Услышав громкий ропот недовольства, Наполеон попытался смягчить сказанное и польстить старейшинам, чтобы добиться взаимопонимания: «Я рассчитываю только на Совет старейшин и не надеюсь на Совет пятисот, где есть люди, которые желали бы вернуть нам Конвент, революционные комитеты и эшафоты, где заседают теперь вожди этой партии».
Однако ропот в зале не утихал, и тогда Наполеон по-военному сорвался на угрожающий тон: «Если погибнет свобода, на вас падет ответственность за это перед вселенной, потомством, Францией и вашими семьями!» С этими словами он вышел из зала заседаний, и вся его свита, естественно, последовала за ним.

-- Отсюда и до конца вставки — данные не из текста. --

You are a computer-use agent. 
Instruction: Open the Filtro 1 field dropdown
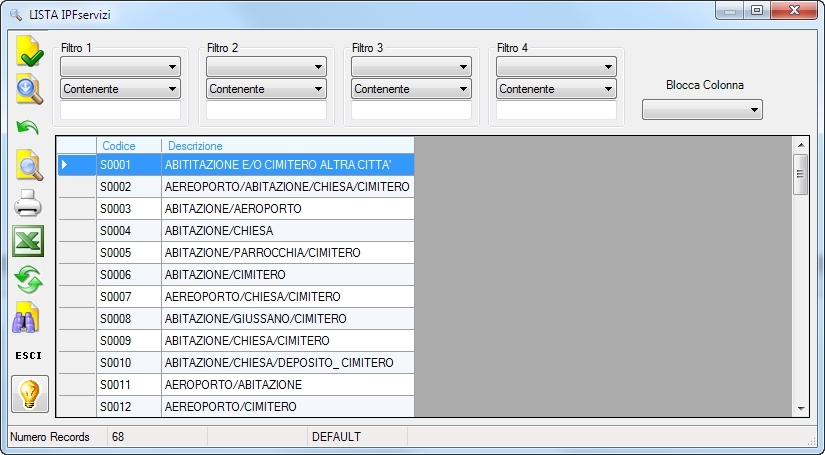[120, 67]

Выйдя в лабиринт коридоров, разделявших залы заседаний двух Советов, Наполеон вдруг поручил Бурьенну отправить нарочного к Жозефине, чтобы успокоить ее (мол, все идет хорошо - «Ça ira!»), а потом, к удивлению его соратников и последующих историков, направился... в зал Совета пятисот. Для чего? С какой целью? Что ему понадобилось в палате, которую он только что обвинил и оскорбил? А. 3. Манфреда такие вопросы поставили в тупик[1140], но А. Вандаль и Д. С. Мережковский нашли резонный, как мне кажется, ответ: Наполеон, «повинуясь своему боевому темпераменту, своему инстинкту нападения, кинулся на препятствие не столько в надежде сразу сбросить его с дороги, сколько встряхнуть его и расколоть на части», после чего навязать противнику свою волю; это было похоже на его риск при Арколе: «как тогда он кинулся на мост, под картечный огонь, так теперь кидается в якобинское пекло, в Совет пятисот»[1141].